Il s’agit de « De la mort sans exagérer » (« O śmierci bez przesady ») et autres œuvres de Mme Wisława Szymborska, poétesse polonaise, lauréate du prix Nobel de littérature, mais aussi traductrice de la poésie française du XVIe-XVIIe siècle (celle de d’Aubigné et de Viau notamment). La bien-pensance, le « politiquement correct » veut que cette poétesse ait débuté sa carrière deux fois : la première avec ses poèmes communistes : « Réjouissons-nous de la construction d’une ville socialiste » (« Na powitanie budowy socjalistycznego miasta »), « Notre ouvrier parle des impérialistes » (« Robotnik nasz mówi o imperialistach »), « Lénine » (« Lenin »), etc. ; la deuxième fois avec ses poèmes de la maturité artistique, taciturnes sur les grands sujets de société et à l’écart du débat politique. Il est convenu de dire que la première Szymborska n’est pas la Szymborska réelle ; que son entrée communiste est une entrée ratée, un « faux départ » sans rapport avec « l’image que l’on se fait de la lauréate du prix Nobel » 1 ; un « fruit d’étourdissements idéologiques » 2 auxquels n’a pu résister la personnalité « jeune et extraordinairement impressionnable » 3 de notre poétesse. Cette façon de scinder une œuvre en deux ensembles, dont l’un doit s’effacer devant l’autre, mérite d’être remise en cause, confrontée aux faits et nuancée. Car il n’y a que les fanatiques et démagogues qui, forts de « quelques slogans hurlés à tue-tête », sont persuadés de « savoir », dit Mme Szymborska 4 ; l’inspiration du poète, elle, naît d’un éternel « je ne sais pas » et ne procède d’aucune filiation. Un poème comme « Le Bouclier » (« Tarcza »), que les censeurs disent appartenir au premier ensemble, est frappé pour cette raison d’un anathème injuste et n’est plus publié en Pologne ni à l’étranger. Pourtant, il n’a rien d’une propagande. Il fut écrit par Mme Szymborska en l’honneur d’une jeune communiste française, une jeune enfant, qui s’était couchée sur les rails pour bloquer un train transportant armes et chars à destination d’Indochine.
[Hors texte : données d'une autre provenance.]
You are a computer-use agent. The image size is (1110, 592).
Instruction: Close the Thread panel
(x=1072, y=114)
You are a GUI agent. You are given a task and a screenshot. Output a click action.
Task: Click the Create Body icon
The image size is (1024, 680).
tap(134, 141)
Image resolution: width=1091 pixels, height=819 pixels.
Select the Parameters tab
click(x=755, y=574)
Et « le corps » de l’héroïne devint « un solide bouclier pour les jeunes filles du Viêt-nam », dit le poème 5.
l’inspiration du poète, elle, naît d’un éternel « je ne sais pas »
Les censeurs polonais avancent que cette jeune communiste a été conçue et créée de toutes pièces par « les propagandistes rouges acharnés », toujours disposés à inventer des mythes. En fait, l’événement eut véritablement lieu. Cela se passa sur l’aiguillage de Saint-Pierre-des-Corps le 23 février 1950 ; le même jour, la jeune fille se retrouva à la prison de Tours, avant d’être jugée par un tribunal militaire français. Dans la préface d’un de ses recueils, Mme Szymborska écrit : « “Voyez à quants de bouts c’est un baston ! [Voyez combien de bouts a un bâton !]”, s’écria un jour Montaigne » 6, et peut-être cette sentence est-elle justement un rappel que le monde ne regarde jamais que celui des deux bouts (ou celui des deux côtés) qu’il a sous les yeux.
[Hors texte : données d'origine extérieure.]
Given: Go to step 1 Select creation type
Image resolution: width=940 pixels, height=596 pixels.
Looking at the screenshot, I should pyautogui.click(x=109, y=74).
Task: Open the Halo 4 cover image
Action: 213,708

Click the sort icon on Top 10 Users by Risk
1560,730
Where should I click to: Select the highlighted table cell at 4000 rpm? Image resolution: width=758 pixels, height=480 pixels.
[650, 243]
Voici un passage qui donnera une idée de la manière de Mme Szymborska :
« Il devait être mieux que les précédents, notre XXe siècle.
Il n’aura plus le temps de le prouver,
Ses années sont comptées,
Son pas chancelant,
Courte sa respiration.
Trop de choses se sont passées
Qui n’auraient pas dû,
Et ce qui devait advenir,
N’est pas advenu…
Qui voulait se réjouir de ce monde
Se retrouve face à un défi
Impossible à relever » 7.
Consultez cette bibliographie succincte en langue française
- Urszula Biełous, « Szymborska » (éd. Agence des auteurs, coll. Les Écrivains contemporains polonais, Varsovie)
- Wisława Szymborska, « Le Poète et le Monde » dans « Tous les discours de réception des prix Nobel de littérature » (éd. Flammarion-France Culture, Paris), p. 283-290
- Wojciech Tomasik, « Pour la défense de “Tarcza” de Wisława Szymborska » dans « Slavica bruxellensia », nº 2, p. 7-25 [Source : Revues.org].